聞言,陳文虎頓時抬頭一愣,連鼻涕流下來都沒去理會。

“耳聾啊,我說扶我起來喝藥!”

雅麗莎瞪了眼還不知所措的陳文虎,雖然語氣依舊清冷,但卻再沒有任何恨意。

“哎哎,你瞧我這虎頭虎腦的,來來來,慢點哈,我餵你喝。”

此刻,陳文虎哪還不知道什麼情況,旋即傻笑著趕忙起身去攙扶雅麗莎。

至此,這件事算是告一段落。

三日後,北方長白山。

“北方不愧是生靈匯聚存活的好地方,不僅靈氣十足,連風景都是如此的豔麗。”

山路上,空明一邊邁著沉穩的步伐,一邊環顧四周,時不時的讚歎道。

“瞧你那沒見過世面的樣子,這就好啦?等你到了總堂那兒就知道什麼叫真正的好,對了,有件事要提前跟你說,總堂外圍設有結界,非出馬堂口的人都進不去的,得委屈你在外邊等我們了,快則兩天,慢就得三四天了。”

這時,叼著煙的我漫不經心的說道。

“不礙事,小僧可以自行在這裡走走,隨身也有準備乾糧,正好可以獨自欣賞北方的風景。”

聞言,空明卻是不在意的搖搖頭笑道。

“你他媽的還真是個人才,小爺被你這麼一說都不想去參加那什麼鳥法會了。”

緩緩吐了口濃郁的煙霧後,我才撇撇嘴說道。

“九哥,那個四奶奶前兩天有跟我聯絡過,也讓我帶句話給你。

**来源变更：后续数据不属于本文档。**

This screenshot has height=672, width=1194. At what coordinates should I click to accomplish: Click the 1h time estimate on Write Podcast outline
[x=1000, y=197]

”

就在這時,拉著我手臂的沐晴兒忽然開口道。

“嗯?怎麼老有她的事兒,說說,如果是廢話就算了,九哥我不聽黃家指揮。”

我挑了挑眉,旋即淡然說道。

“是這樣的九哥,四奶奶說讓你去到總堂那邊後可以稍微收斂下脾氣,別亂跟人起衝突,不然到時候鬧出事情來不好收場。”

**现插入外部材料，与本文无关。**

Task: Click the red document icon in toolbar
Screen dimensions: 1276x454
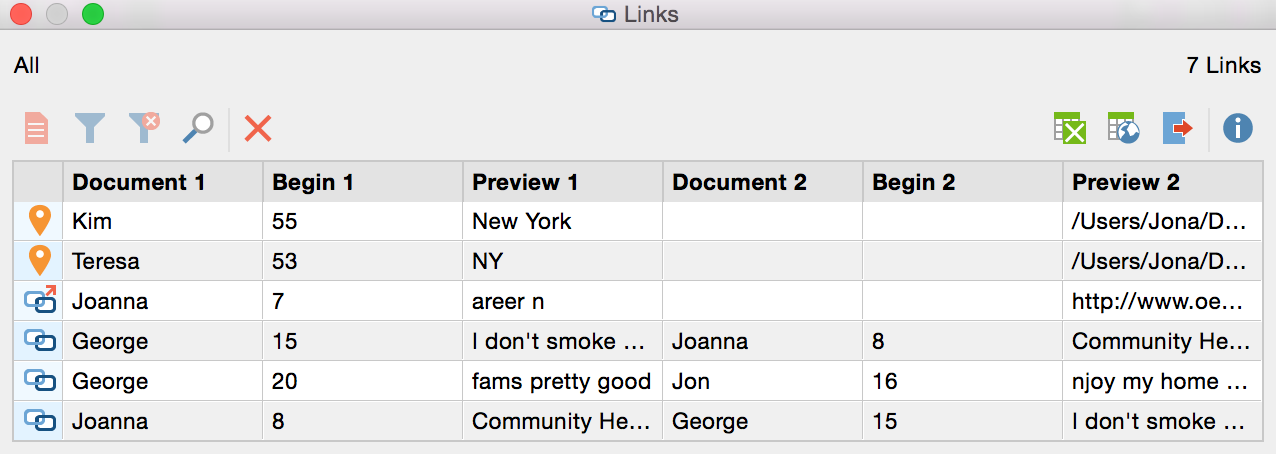Action: pyautogui.click(x=36, y=128)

沐晴兒顯然也明白我壓根不會聽進去,但還是將該傳達的意思一字一句的解釋道。

話落,我頓時啞然失笑。

“丫頭,你九哥是那種惹是生非的人嗎?只要總堂那邊的人別挑事,我能忍則忍,當然,不能忍的就得亮拳頭了。”

對於黃家四奶奶的勸告,我是嗤之以鼻的。

首先,我對總堂一點敬畏之心也沒有,因為裡面的人根本就沒把五仙廟算作一份子,只是礙於五位掌堂大教主的實力才勉為其難發出邀請函。

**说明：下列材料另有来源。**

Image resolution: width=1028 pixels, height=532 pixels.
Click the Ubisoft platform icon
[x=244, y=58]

往年家裡的老爺子去參加時,基本上不到兩天就回來了,照他的說法就是,那鳥地方也沒什麼可待的,無非就是走走形式,最後聽聽幾個輩分高的扯犢子念念經罷了。

“施主,要以和為貴,打打殺殺終究是不能解決問題的。”

一旁,空明在聽聞後連忙開口道。

“可拉倒吧,我看你出手就挺狠,還以和為貴,要是誰都跟你似的,這就真的是世界和平了。”

對於空明那副和藹的模樣,我也是倍感無語。

“陳九陽!?”

然而正當我們三人聊著天時,一道清冷的嬌喝卻是突然從前方不遠處響起。

聞言,我抬頭望去,來人身著銀白長裙,手中還拿著一柄軟劍,仔細觀察,對方的相貌好像有些熟悉,但卻一時間記不起來。

“你是誰?我們認識?”

突然出現的神秘女子讓在場的人都有些疑惑,尤其是對方準確的喊出了我的名字,這明顯就是認識啊,當然,我本人是真的不記得了。

“陳九陽,他日敗在你手上的時候還記得我說過什麼嗎?”

話音剛落,只見那神秘女子軟劍陡然出鞘,接著朝我凌空一指。

“哈?敗在我手上的人多了去了,你是哪位啊,媽的能不能報一報姓名,小爺有點健忘。”

聽完後,我更加迷糊了,旋即在腦子裡瘋狂搜尋著記憶,但就是偏偏想不起來對方究竟是誰。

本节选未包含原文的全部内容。